Case studies AI-powered patient matching

Designed an AI-powered matching feature to reduce manual patient identification

Administrative staff manually matched incoming documents to the correct patient records — a repetitive and error-prone process within high-volume intake workflows.

I designed an AI-powered matching feature that analyzes document content and suggests likely patient records, reducing manual identification effort while keeping administrators in control of final verification.

The feature was in active development at the time of my departure.

Role Lead UX Designer
Industry Healthcare · EMR
Platform Web-based
Users Administrators, Office clerks
AI-powered patient matching feature

Understanding the problem

Methods:

  • Workflow exploration
  • Comparative analysis with another EMR's patient matching feature

Our PM presented the initial problem: admins were spending significant time manually splitting documents, identifying patient information and confirming matches with the system, all tasks that could benefit from automation.

To deepen my understanding, I reviewed:

  • The existing manual workflow
  • How a different EMR within the company handled patient matching (even though their flow differed, it served as a useful reference point)

Defining key design goals

I was then able to establish the following high-level goals:

  • Reduce the time spent on matching documents with patients
  • Simplify handling for documents containing multiple patients
  • Minimize errors that could result in misplaced information
  • Provide a clear and trustworthy review process for AI-generated matches

Ideation & exploration

I explored several conceptual flows:

  • How to introduce AI recommendations early
  • How to keep admins from performing unnecessary manual steps before AI runs
  • How to visually indicate match confidence
  • How to handle edge cases (e.g., documents manipulated before upload, causing the AI to fail)

Iterative design

Method: Internal design reviews with the PM, BA, and developer — including team members from the other EMR's AI Matching project

Approach: Low-fidelity mockups → interaction flows → clickable prototype → iterative refinements

I worked closely with internal team members who had experience with patient matching in the other EMR. These review cycles helped refine the workflow and ensure the AI interaction felt clear, trustworthy, and aligned with existing processes.

Key insights from iteration:

  • Users needed to understand why the AI couldn't match a document
  • Confidence indicators needed to be clear and non-technical
  • The flow for multi-patient documents required special attention
  • Admins should be encouraged to use the AI before performing any manual steps
  • Clear next steps (select, review, fix and confirm) to help reduce uncertainty

Final design solution

✓ AI-generated patient matches: A clean review interface where admins see suggested matches alongside confidence indicators.

✓ Multi-patient document handling: A clear workflow for verifying and correcting documents that include multiple patients.

✓ Error / No-match scenarios: Guided interactions explaining next steps if the AI could not confidently match a document.

✓ Manual override: A streamlined way for admins to adjust or correct AI matches without losing context.

✓ Intelligent workflow entry points: The system encourages users to let the AI process documents first, rather than beginning with manual tasks.

Outcome

Internal validation confirmed the AI flow was clear, well-structured, and ready for development.

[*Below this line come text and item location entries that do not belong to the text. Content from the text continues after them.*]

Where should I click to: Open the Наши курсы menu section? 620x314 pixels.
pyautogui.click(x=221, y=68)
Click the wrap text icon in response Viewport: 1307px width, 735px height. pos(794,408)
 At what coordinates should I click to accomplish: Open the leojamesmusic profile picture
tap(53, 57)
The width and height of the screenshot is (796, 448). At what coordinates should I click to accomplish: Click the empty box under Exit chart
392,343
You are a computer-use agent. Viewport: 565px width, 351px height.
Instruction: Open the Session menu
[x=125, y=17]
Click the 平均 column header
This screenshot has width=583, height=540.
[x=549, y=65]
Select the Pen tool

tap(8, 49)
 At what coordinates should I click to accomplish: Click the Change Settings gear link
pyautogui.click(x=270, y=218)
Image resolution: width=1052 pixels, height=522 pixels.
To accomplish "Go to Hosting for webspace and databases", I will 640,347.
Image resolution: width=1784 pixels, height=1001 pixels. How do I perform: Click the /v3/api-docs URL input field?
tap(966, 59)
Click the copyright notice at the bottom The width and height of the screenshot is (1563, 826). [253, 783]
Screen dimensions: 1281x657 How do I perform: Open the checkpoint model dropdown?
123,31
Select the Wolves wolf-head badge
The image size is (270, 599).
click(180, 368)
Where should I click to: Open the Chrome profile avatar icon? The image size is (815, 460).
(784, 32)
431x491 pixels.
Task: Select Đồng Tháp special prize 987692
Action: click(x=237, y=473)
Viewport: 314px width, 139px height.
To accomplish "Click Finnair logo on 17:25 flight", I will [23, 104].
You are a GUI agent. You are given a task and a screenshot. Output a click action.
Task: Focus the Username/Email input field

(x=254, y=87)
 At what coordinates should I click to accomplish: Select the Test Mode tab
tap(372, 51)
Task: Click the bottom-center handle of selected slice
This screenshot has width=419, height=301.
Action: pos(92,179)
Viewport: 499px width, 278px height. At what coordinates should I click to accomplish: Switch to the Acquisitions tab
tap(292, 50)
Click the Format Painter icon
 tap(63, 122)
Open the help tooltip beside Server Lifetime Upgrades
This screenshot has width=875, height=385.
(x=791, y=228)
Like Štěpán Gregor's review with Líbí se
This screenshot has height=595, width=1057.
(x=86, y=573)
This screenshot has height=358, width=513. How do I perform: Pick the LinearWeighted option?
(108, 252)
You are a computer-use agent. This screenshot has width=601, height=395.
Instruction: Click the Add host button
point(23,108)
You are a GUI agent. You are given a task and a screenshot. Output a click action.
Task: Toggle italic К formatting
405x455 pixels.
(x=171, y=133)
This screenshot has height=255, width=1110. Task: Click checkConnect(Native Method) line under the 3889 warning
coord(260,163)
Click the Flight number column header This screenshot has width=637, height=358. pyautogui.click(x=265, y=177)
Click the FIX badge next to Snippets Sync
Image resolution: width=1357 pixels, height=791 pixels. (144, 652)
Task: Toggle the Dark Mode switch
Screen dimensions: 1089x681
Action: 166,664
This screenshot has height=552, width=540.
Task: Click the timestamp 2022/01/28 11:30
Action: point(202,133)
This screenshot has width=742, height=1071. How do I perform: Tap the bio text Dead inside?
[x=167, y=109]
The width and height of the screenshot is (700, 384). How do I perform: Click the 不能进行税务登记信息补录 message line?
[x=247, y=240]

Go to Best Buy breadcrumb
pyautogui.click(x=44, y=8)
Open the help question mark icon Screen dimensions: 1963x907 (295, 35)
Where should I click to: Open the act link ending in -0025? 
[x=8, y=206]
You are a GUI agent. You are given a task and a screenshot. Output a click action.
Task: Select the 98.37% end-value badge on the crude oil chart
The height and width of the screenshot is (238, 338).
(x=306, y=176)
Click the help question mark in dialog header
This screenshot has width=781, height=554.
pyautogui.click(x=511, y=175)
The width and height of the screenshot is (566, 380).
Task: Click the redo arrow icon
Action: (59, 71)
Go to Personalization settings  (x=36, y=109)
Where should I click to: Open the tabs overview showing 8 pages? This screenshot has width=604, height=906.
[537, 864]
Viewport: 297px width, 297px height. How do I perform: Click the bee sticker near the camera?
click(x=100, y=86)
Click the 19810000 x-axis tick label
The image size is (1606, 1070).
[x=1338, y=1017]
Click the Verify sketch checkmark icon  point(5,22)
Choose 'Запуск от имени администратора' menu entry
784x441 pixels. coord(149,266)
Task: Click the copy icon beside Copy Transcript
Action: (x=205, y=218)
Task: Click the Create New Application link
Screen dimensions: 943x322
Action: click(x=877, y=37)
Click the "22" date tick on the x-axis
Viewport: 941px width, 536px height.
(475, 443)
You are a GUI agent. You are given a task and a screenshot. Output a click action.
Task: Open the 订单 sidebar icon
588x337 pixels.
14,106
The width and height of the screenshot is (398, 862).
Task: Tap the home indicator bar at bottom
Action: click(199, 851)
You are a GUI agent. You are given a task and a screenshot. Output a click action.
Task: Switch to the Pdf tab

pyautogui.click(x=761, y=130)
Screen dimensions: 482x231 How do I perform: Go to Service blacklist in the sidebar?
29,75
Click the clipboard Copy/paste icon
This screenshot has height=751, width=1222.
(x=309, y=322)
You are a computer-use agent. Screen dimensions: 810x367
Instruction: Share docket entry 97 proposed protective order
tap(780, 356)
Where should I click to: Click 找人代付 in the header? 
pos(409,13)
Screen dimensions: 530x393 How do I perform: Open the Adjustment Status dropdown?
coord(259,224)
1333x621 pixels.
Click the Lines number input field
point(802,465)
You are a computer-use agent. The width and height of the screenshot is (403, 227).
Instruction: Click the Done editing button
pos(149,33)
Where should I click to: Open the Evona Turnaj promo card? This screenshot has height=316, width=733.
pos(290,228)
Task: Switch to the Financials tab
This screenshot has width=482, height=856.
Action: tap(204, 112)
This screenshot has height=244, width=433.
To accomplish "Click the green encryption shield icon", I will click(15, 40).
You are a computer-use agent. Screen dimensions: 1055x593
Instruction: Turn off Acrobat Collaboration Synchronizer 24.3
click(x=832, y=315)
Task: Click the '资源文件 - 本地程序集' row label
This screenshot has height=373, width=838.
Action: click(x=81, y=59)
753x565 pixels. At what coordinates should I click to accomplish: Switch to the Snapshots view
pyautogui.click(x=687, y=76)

Drawing from an existing patient matching solution in another EMR, the design was adapted to handle a larger and more complex workflow.

The feature was in active development when I left, with plans for multiple phases to refine and expand the experience based on real usage — a sign of a scalable foundation.

Reflection

This project showed how important it is to design AI workflows that feel transparent and trustworthy.

I included it because AI-driven efficiency is becoming essential in healthcare and this work reflects my ability to design for complex data-sensitive processes.